──────── Extracted entries ────────

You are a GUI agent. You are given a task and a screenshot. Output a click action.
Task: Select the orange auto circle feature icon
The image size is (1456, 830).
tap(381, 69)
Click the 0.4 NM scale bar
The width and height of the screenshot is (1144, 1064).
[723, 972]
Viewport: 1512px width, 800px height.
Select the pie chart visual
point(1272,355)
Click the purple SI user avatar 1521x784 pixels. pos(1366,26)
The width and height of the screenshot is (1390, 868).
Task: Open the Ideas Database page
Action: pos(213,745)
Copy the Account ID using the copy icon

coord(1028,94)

────────

Brief: Beginning at the line that holds "Viewport: 1512px width, 800px height.", reproduce the lines exactly up to and including the final line of the entries.

Exercise result:
Viewport: 1512px width, 800px height.
Select the pie chart visual
point(1272,355)
Click the purple SI user avatar 1521x784 pixels. pos(1366,26)
The width and height of the screenshot is (1390, 868).
Task: Open the Ideas Database page
Action: pos(213,745)
Copy the Account ID using the copy icon

coord(1028,94)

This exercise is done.